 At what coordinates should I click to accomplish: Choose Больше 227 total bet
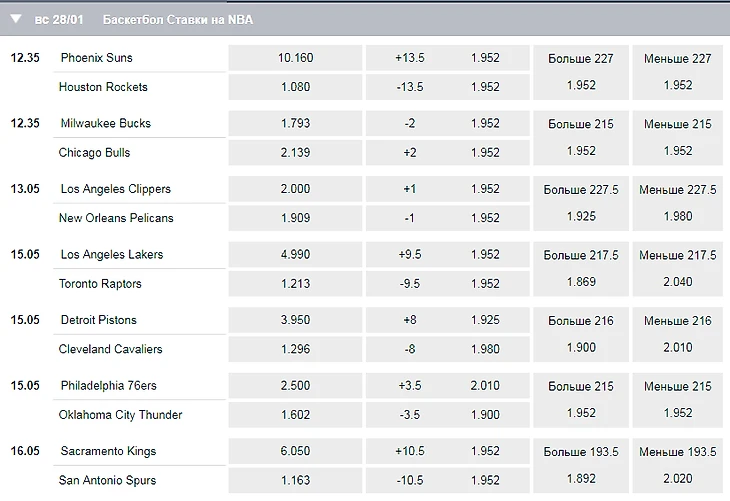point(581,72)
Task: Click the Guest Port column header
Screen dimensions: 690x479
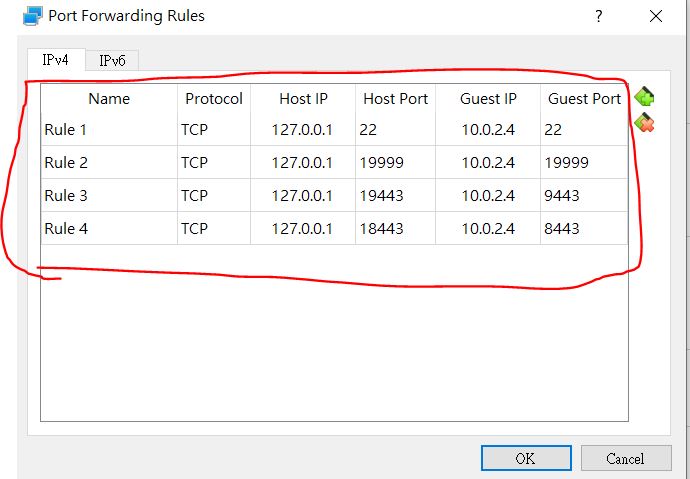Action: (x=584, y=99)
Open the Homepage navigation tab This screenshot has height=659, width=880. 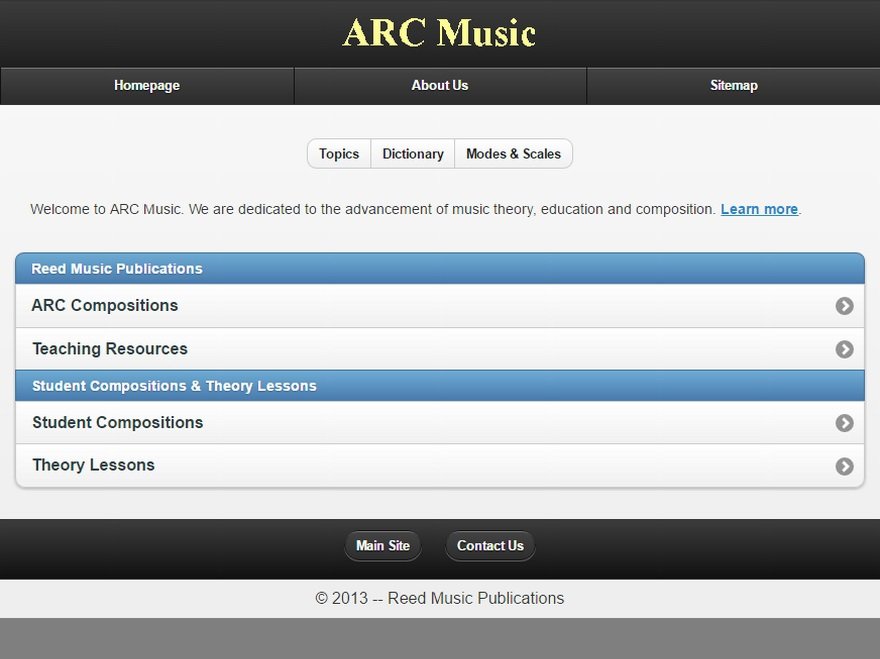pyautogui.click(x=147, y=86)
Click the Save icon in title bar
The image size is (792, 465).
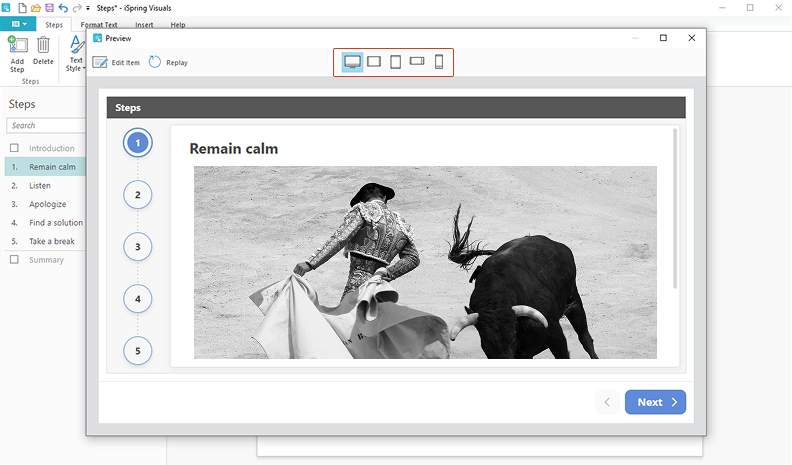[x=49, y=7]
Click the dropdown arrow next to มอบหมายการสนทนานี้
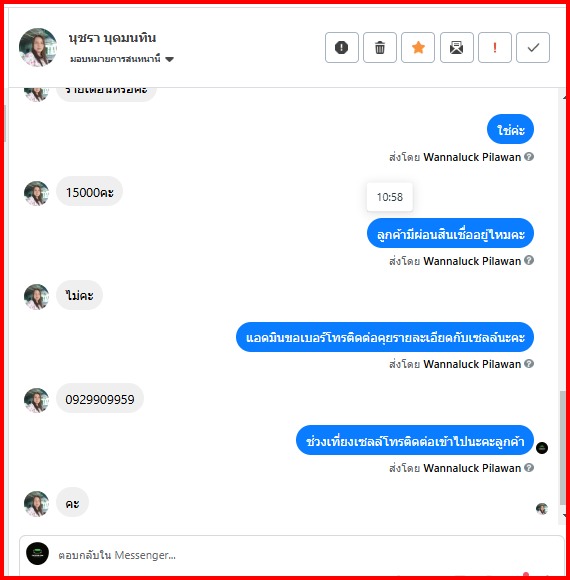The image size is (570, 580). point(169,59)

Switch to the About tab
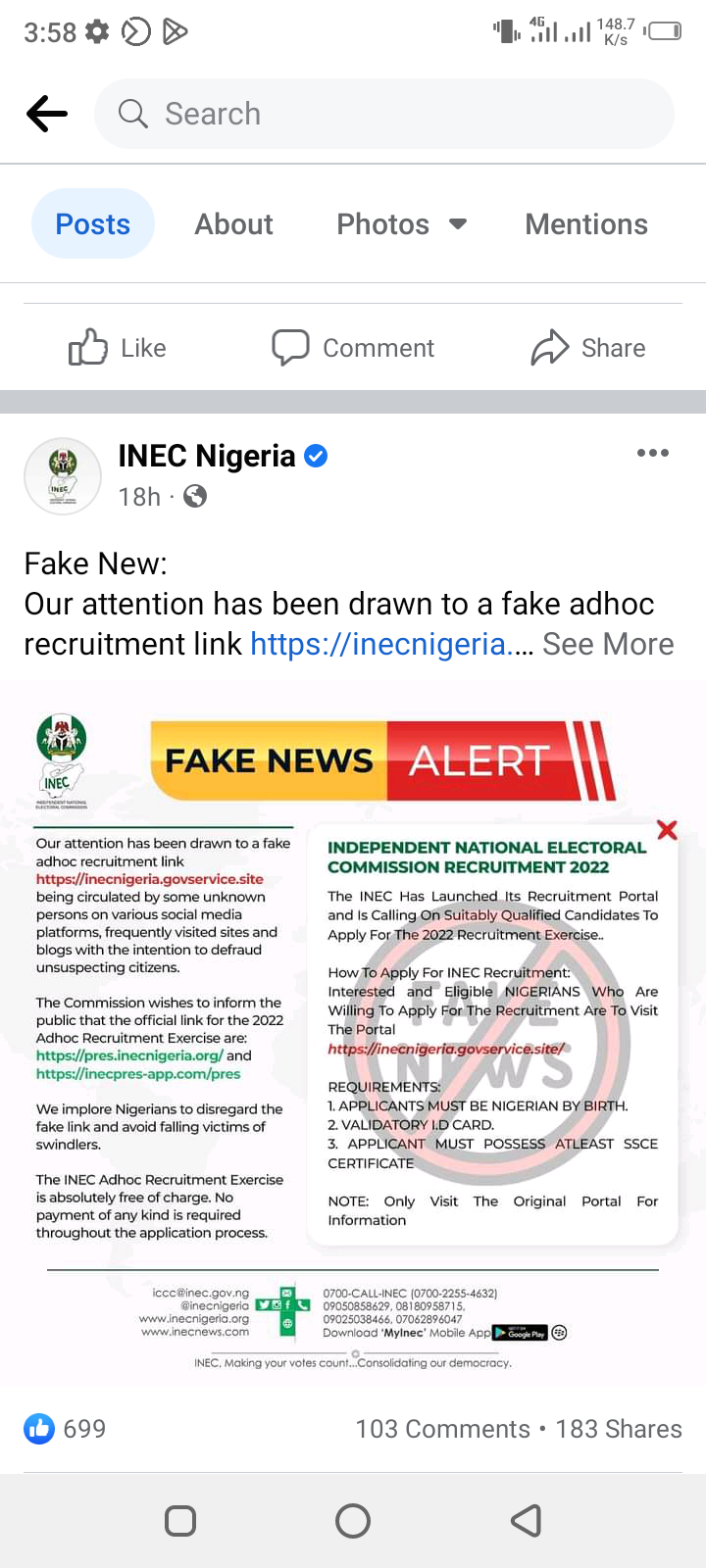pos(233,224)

# INSTRUCTIONS TO FOLLOW
Begin at the line that has "Click the dropdown" and stop at the end of the items. Lay those lines out as a numbered list, skipping blank lines and leaving the pictures out.

# TASK RESULT
1. Click the dropdown arrow next to มอบหมายการสนทนานี้
2. The image size is (570, 580). point(169,59)
3. Switch to the About tab
4. pos(233,224)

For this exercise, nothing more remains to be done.